Top 5 soft skills to boost your career

Everyone knows that employers look at qualifications and work experience on your CV, but what you may not know is that they also look for what are known as ‘soft skills’, and these can sometimes be more valuable than what you studied at school or college.

Soft skills are, as the name suggests less tangible than your GCSE or A Level qualifications, and are more to do with your personal qualities and personality. They relate to your attitude and how you approach certain situations in the workplace.

Research suggests that more than three quarters of employers value soft skills just as highly as academic achievement, so now is the time to think about yours and how you can improve them.

There are lots of different soft skills, but here we look at the top 5 most important for success on an Apprenticeship and progressing your career:


1. Communication Skills

These are arguably the most important skills for almost any type of job!

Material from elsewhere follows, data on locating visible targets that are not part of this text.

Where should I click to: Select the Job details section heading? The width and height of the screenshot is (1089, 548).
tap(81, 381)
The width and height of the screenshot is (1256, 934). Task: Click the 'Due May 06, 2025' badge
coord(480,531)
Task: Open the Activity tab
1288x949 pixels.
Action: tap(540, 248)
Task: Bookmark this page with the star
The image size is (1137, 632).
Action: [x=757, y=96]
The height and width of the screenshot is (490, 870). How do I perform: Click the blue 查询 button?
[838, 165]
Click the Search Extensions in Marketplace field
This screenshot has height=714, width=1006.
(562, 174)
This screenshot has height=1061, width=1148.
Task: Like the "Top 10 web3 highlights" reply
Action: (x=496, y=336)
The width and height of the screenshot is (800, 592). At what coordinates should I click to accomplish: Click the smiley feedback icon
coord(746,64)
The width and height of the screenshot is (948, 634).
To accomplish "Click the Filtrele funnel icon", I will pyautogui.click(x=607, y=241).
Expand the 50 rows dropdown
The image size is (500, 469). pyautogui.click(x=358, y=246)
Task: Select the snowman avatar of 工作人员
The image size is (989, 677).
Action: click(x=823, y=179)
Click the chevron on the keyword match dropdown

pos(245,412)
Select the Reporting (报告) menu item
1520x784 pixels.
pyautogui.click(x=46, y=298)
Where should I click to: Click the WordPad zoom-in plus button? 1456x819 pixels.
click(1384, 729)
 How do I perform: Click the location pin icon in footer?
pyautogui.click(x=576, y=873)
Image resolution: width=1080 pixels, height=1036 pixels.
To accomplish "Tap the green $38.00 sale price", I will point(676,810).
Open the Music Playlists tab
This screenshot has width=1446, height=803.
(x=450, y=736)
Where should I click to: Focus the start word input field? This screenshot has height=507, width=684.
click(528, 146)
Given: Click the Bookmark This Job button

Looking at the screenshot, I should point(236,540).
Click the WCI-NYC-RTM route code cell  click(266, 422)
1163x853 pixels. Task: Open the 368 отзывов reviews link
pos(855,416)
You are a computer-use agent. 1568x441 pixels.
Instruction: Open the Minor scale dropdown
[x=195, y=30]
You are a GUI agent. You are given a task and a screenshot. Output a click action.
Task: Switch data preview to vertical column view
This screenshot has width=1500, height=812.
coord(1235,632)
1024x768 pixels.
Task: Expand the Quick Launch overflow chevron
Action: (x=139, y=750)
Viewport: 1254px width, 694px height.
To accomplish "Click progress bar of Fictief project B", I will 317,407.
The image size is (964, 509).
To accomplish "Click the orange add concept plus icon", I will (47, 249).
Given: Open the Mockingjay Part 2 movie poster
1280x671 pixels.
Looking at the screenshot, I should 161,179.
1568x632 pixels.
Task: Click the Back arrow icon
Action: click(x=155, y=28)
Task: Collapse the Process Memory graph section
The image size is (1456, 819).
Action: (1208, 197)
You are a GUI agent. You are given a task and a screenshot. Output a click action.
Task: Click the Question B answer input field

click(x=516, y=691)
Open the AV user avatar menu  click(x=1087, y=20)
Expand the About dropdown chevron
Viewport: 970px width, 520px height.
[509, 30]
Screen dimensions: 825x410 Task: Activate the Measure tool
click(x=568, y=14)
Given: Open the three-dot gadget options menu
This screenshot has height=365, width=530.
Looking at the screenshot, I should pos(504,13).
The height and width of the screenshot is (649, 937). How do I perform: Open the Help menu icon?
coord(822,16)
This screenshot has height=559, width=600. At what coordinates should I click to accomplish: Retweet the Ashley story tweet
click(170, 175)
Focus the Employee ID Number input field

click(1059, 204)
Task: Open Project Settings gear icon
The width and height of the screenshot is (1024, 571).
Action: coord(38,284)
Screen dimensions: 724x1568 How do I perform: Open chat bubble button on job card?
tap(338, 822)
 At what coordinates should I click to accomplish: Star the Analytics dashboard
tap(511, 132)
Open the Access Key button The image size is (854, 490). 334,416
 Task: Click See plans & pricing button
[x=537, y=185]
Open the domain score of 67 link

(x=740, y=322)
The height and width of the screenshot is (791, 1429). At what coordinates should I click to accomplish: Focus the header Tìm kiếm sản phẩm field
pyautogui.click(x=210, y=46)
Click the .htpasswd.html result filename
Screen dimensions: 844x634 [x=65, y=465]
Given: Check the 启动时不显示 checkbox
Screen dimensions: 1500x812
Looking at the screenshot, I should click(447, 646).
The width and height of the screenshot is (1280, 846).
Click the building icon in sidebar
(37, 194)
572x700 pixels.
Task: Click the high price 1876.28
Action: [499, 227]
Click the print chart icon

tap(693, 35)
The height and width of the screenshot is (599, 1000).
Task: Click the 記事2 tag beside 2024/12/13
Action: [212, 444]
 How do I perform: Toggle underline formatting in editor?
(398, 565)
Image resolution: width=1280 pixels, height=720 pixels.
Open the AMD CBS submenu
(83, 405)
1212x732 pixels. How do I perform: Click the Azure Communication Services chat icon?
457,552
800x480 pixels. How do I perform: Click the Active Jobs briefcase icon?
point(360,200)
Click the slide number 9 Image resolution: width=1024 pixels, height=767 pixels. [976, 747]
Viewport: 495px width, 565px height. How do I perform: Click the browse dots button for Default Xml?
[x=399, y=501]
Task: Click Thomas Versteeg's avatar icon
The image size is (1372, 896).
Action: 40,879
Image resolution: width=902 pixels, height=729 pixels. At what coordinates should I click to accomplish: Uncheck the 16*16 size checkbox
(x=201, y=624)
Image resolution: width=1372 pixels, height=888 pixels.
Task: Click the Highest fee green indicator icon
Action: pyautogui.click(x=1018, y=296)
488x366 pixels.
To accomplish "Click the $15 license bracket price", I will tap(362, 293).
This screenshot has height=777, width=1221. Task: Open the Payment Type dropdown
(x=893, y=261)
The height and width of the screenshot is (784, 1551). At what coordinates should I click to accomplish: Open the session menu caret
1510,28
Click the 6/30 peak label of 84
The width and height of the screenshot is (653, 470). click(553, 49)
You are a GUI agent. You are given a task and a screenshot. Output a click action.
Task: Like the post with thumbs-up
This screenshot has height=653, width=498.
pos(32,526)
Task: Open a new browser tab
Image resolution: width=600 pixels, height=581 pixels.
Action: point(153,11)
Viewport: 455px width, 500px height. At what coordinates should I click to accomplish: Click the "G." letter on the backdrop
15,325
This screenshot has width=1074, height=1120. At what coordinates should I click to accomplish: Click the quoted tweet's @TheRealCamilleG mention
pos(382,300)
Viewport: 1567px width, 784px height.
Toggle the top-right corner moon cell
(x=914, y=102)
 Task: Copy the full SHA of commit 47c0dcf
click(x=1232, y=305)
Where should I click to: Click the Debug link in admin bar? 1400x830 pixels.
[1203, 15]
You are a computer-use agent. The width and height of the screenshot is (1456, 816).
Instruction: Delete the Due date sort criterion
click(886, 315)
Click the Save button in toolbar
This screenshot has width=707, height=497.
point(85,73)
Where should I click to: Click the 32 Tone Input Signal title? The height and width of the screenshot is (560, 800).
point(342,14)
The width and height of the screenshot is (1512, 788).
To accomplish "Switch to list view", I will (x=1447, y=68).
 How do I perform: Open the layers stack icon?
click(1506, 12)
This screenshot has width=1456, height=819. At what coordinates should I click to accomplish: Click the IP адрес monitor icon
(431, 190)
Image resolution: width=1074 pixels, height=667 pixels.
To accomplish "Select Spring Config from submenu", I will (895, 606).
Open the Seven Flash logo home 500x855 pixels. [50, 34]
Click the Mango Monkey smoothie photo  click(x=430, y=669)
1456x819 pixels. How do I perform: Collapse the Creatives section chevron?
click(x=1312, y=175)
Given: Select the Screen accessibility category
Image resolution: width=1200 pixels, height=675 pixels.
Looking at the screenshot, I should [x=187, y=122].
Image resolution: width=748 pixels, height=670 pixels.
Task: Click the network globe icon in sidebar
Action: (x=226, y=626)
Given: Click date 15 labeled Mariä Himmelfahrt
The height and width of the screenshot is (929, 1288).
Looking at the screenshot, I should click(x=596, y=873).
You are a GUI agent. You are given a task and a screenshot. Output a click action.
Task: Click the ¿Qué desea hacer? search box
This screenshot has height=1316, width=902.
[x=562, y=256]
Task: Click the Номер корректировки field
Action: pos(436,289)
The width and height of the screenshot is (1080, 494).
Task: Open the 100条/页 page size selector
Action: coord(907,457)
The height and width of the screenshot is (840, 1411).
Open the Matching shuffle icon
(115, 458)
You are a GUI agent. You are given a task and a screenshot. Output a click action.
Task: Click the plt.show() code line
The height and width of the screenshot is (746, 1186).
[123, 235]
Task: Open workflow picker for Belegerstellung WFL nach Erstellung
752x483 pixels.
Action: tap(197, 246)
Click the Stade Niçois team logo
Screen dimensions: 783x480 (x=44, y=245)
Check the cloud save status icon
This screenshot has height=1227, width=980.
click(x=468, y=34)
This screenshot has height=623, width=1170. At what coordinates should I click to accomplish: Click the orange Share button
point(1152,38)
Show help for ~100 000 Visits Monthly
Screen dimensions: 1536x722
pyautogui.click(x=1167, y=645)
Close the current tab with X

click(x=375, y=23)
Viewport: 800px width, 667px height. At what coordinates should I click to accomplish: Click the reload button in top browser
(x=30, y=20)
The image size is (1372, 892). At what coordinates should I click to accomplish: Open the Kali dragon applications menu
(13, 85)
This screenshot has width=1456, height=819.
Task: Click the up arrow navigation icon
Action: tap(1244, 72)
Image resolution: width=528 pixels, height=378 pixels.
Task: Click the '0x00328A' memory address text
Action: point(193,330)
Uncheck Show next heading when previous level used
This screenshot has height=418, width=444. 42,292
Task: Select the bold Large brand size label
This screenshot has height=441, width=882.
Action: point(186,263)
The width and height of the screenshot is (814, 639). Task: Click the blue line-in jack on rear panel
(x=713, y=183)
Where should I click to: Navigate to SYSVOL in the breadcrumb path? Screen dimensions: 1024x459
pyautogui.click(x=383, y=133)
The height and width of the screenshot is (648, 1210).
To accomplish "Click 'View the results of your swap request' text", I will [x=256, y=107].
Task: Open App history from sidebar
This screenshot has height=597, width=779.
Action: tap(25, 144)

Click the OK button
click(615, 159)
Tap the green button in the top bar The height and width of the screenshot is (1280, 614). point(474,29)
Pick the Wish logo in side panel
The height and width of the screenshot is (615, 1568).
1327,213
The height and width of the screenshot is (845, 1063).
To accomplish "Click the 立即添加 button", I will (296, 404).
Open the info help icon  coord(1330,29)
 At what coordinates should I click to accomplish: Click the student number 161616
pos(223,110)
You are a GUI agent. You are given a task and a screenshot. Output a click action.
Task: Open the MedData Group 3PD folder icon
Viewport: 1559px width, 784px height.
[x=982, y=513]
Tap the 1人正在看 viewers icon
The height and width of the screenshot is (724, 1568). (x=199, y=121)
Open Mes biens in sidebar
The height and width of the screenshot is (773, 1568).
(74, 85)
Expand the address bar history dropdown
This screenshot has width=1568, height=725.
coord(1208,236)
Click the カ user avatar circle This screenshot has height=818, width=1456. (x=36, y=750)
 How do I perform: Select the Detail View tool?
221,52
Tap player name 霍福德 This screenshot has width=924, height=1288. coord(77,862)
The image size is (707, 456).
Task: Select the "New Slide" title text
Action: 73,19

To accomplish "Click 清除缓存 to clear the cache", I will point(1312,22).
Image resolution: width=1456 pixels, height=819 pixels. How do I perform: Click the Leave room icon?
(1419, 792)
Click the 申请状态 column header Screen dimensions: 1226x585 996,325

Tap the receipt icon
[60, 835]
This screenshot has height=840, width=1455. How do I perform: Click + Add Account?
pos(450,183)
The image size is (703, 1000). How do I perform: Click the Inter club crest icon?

Good communication skills allow you to get your point across both verbally and in writing.

Letting your team or manager know if you have a good idea, feedback on your role, or if you have misunderstood something or need help with a problem, helps build up trust and can lead to increased responsibility and respect.

Having good communication skills also includes being a good listener, this can help you to understand what is expected of you by your employer and make sure you can complete any task you’re given.


2. Team working

Working well with others is essential for developing a successful career. This isn’t just a case of saying ‘yes’ to everything you’re asked to do; having good team working skills means being positive and assertive, having the confidence to contribute ideas in a group and taking your share of the team’s responsibility.

Most people do not like being criticised and this can be difficult to handle at work, but being open to constructive criticism is a great skill to have and it can help with your personal development. Everyone makes mistakes, but being able to learn from them is the most important thing and a good team will always be there to help!

Individual staff members who are seen as being negative and as a disruptive influence on the rest of their team, will be less likely to progress. Employers need all their staff to work together effectively as a team.


3. Time management

Good time management skills are much more than the basics of getting to work on time, which is a given. When you can organise and manage your time well, you can be more productive and efficient. You’ll be able to keep on top of multiple tasks at the same time and help make the business run more smoothly.

Time management and organisation skills are in demand and are essential in today’s 24/7 world, missed deadlines or missed opportunities can be very costly to employers.


4. Problem solving

Employers like staff who can take in information about what is happening around them and apply logic and resourcefulness to any problems that come their way.

Being able to solve problems on your own is a skill that’s in demand! Employers love staff members who can save time and help move their business forward, by giving solutions, rather than focusing on the problem, you can stand out to senior team members.

So the next time you see a colleague struggling or a customer needing assistance, take the time to think about how you can draw on your own experiences to solve the problem. Ask yourself questions like: How would you approach this? Have you dealt with similar situations in the past?


5. Flexibility

Whether your manager asks you to take on a new responsibility or consider a new start time, being flexible with your employer and being able to adapt to change is another sought-after skill.

The world of work is changing at a faster rate than ever before, and employers are looking for people who can keep up and embrace the changes.